Transcriptome-Wide Assessment of Human Brain and Lymphocyte Senescence

BACKGROUND: Identifying biological pathways that vary across the age spectrum can provide insight into fundamental mechanisms that impact disease and frailty in the elderly. Few methodological approaches offer the means to explore this question on as broad a scale as gene expression profiling. Here, we have evaluated mRNA expression profiles as a function of age in two populations; one consisting of 191 individuals with ages-at-death ranging from 65–100 years and with post-mortem brain mRNA measurements of 13,216 genes and a second with 1240 individuals ages 15–94 and lymphocyte mRNA estimates for 18,519 genes.
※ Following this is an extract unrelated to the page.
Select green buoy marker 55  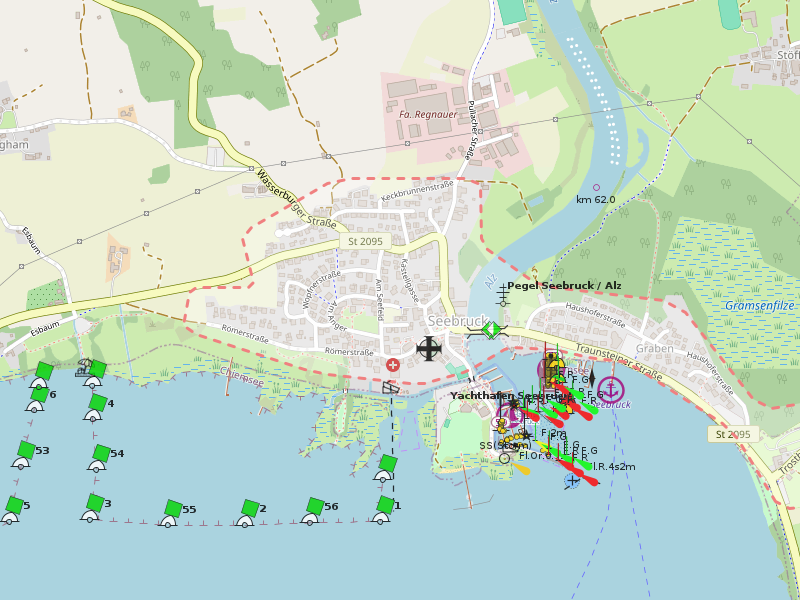coord(173,509)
PRINCIPAL FINDINGS: Among negatively correlated transcripts, an enrichment of mitochondrial genes was evident in both populations, providing a replication of previous studies indicating this as a common signature of aging. Sample differences were prominent, the most significant being a decrease in expression of genes involved in translation in lymphocytes and an increase in genes involved in transcription in brain, suggesting that apart from energy metabolism other basic cell processes are affected by age but in a tissue-specific manner. In assessing genomic architecture, intron/exon sequence length ratios were larger among negatively regulated genes in both samples, suggesting that a decrease in the expression of non-compact genes may also be a general effect of aging. Variance in gene expression itself has been theorized to change with age due to accumulation of somatic mutations and/or increasingly heterogeneous environmental exposures, but we found no evidence for such a trend here. SIGNIFICANCE: Results affirm that deteriorating mitochondrial gene expression is a common theme in senescence, but also highlight novel pathways and features of gene architecture that may be important for understanding the molecular consequences of aging.